Questa è la storia che tutti conoscono, almeno nel suo epilogo. Il dramma di Dallas impressionò  profondamente l’anima del mondo e costituì una svolta nella sua storia con pochi altri precedenti nel passato. Cento anni prima era toccato ad Abraham Lincoln, il presidente della abolizione della schiavitù, cadere sotto i colpi di un fanatico sudista quando già la sua battaglia era vinta. John Wilkes Booth, come Lee Harvey Oswald un secolo dopo, divenne il capro espiatorio per l’eliminazione di un presidente troppo amato dalla gente e troppo odiato da chi non voleva che la Costituzione americana fosse presa troppo alla lettera dal popolo.

Gli spari di Dallas risuonarono in tutto il mondo, e risuonano ancora.

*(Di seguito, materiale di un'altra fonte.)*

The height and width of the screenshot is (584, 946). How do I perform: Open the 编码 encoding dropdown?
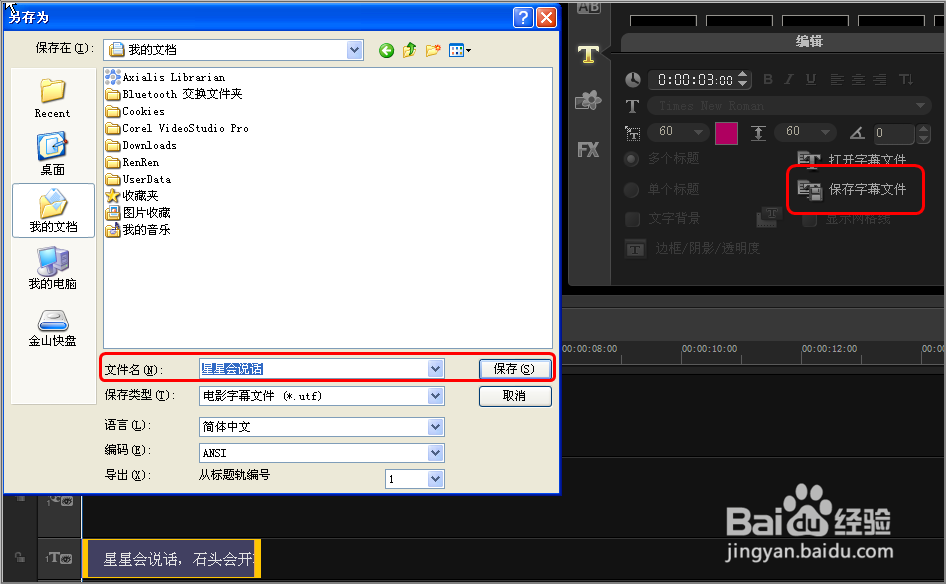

Un anno dopo la morte di Kennedy scoppiarono a Berkeley in California le prime rivolte studentesche, due anni dopo i primi disordini per motivi razziali. Quando nel 1968 toccò a Bobby cadere sotto i colpi di un altro improbabile “fanatico isolato”, il palestinese Shiran Shiran, a Los Angeles durante la campagna elettorale per succedere al fratello alla Casa Bianca, l’America era impantanata nel Vietnam fino al collo. E soprattutto aveva perso per sempre la sua ingenuità e la sua fiducia nelle istituzioni progressiste, nel sogno americano che fino a Dallas non aveva conosciuto interruzioni o ostacoli. E la storia degli ultimi 50 anni è stata tutta diversa da quella che avrebbe potuto essere.